According to a recent Pew Forum poll , the level of support for abortion has dropped:

Between August and late October 2008, the proportion supporting legal abortion ranged from 57 percent (in mid-October) to 53 percent (in late October), before declining to 46 percent currently. Though opinion among some subgroups varied significantly across those surveys, some trends are apparent, aside from the falloff in support among men.

There has been notable decline in the proportion of independents saying abortion should be legal in most or all cases; majorities of independents favored legal abortion in August and the two October surveys, but just 44 percent do so today. In addition, the proportion of moderate and liberal Republicans saying abortion should be legal declined between August and late October (from 67 percent to 57 percent). In the current survey, just 43 percent of moderate and liberal Republicans say abortion should legal in most or all cases.

Among religious groups, support for abortion has steadily declined since August among white mainline Protestants (from 69 percent then to 54 percent currently). And just 23 percent of white evangelical Protestants now favor legal abortion, down from 33 percent in August and mid-October and 28 percent in late October.
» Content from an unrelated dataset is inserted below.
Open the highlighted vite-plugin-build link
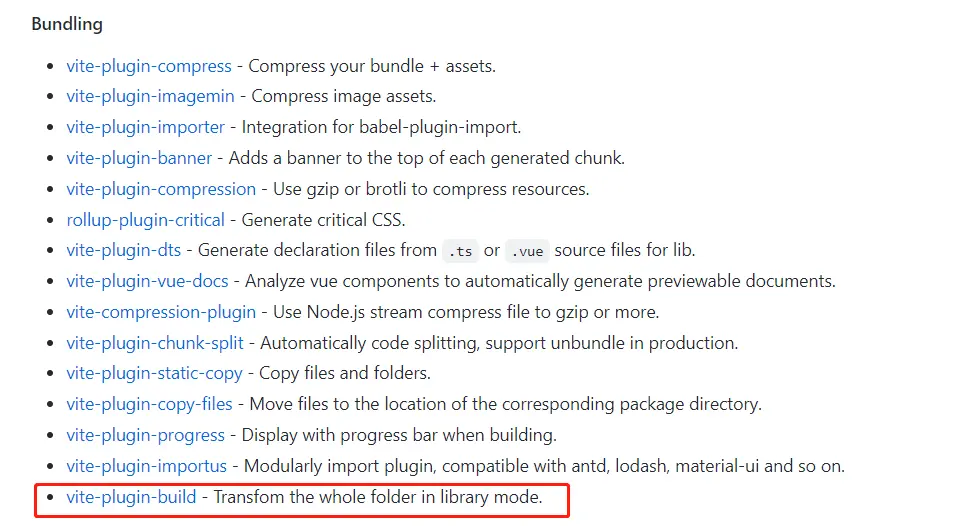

The change has been less pronounced among white non-Hispanic Catholics: In August, 51 percent said that abortion should be legal in most or all cases; in both October surveys, 55 percent favored legal abortion. In the current survey, 49 percent of white non-Hispanic Catholics say that abortion should be legal while 42 percent believe it should be illegal.


Thinking about these numbers in chart form is easier, so I recommend visiting Pew’s website and taking a look. The biggest change in opinion has come from older men and women, mainline protestants, moderate Republicans, and independent voters.

Why these folks, and why the sudden decline in general? The only answer that comes to mind for me would be an increase in campaigning by pro-lifers after threats of FOCA, the reversal of the Mexico City policy, and other presidential matters, but I’m not fully satisfied with it. If other contributors have hypotheses, fire away.